— WHAT IS ASKED —
Copy out all the data below, swapping "minimap" for "map" and leaving every other word unchanged. Omit the pictures.

— PROVIDED ENTRIES —

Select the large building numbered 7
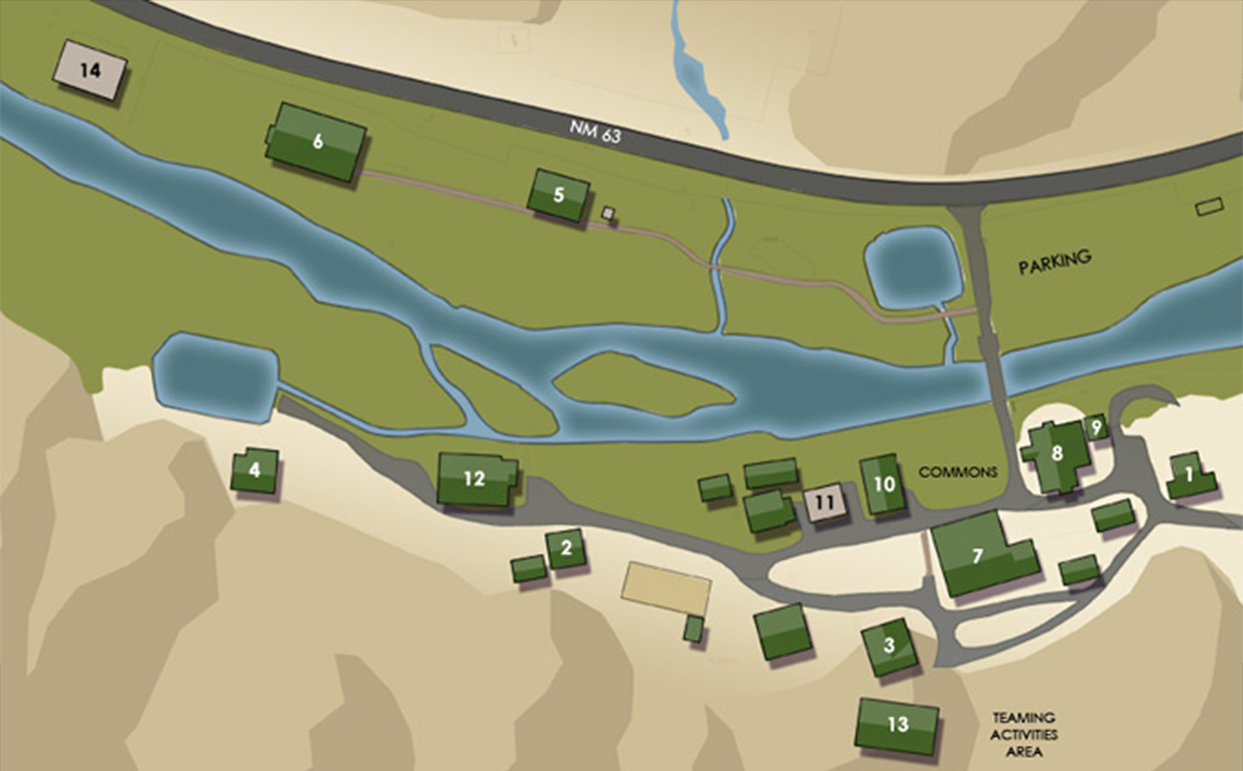(x=978, y=555)
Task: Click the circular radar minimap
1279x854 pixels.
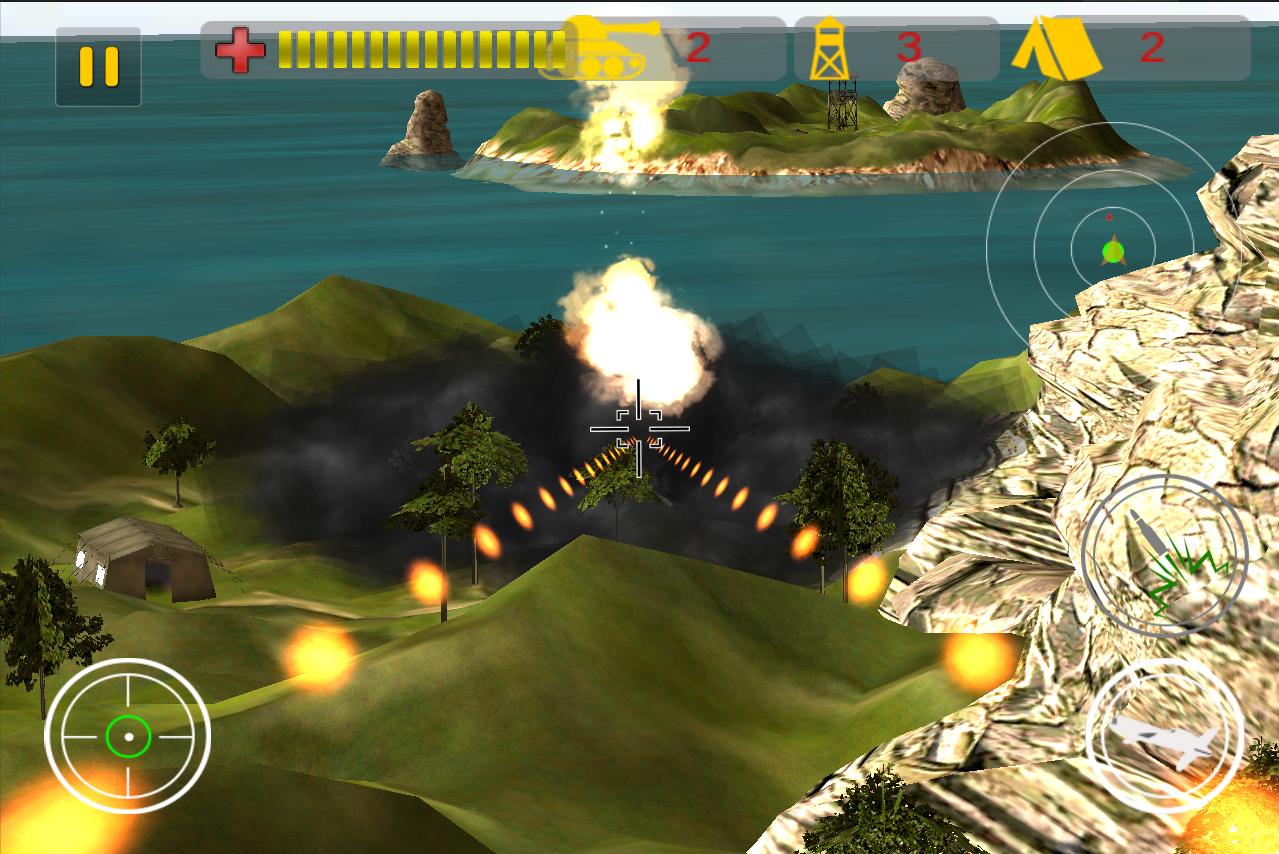Action: [x=1112, y=246]
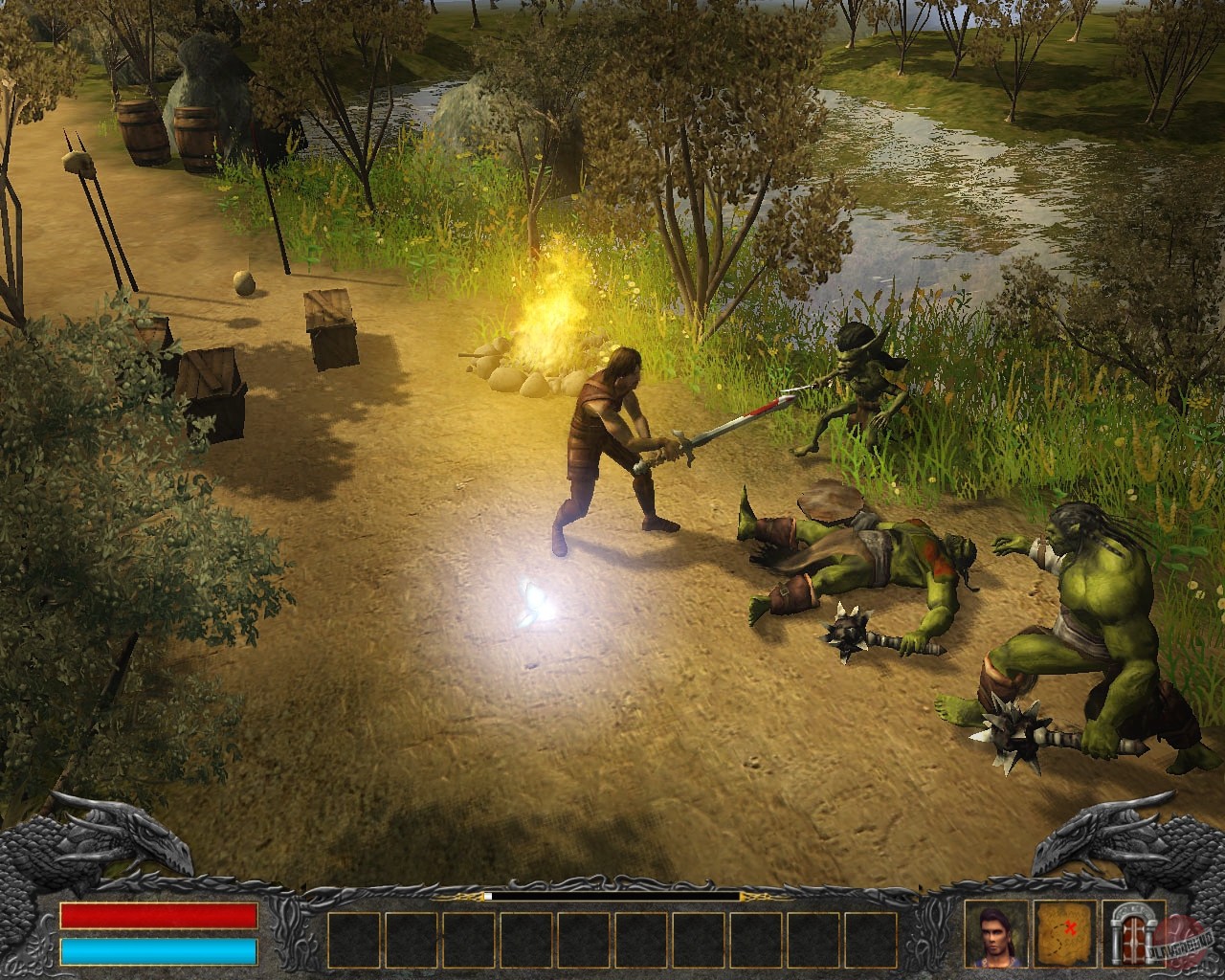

— OUTPUT OF THE EXERCISE —
Select the large building numbered 7
(x=978, y=555)
Task: Click the circular radar map
1279x854 pixels.
Action: [x=1112, y=246]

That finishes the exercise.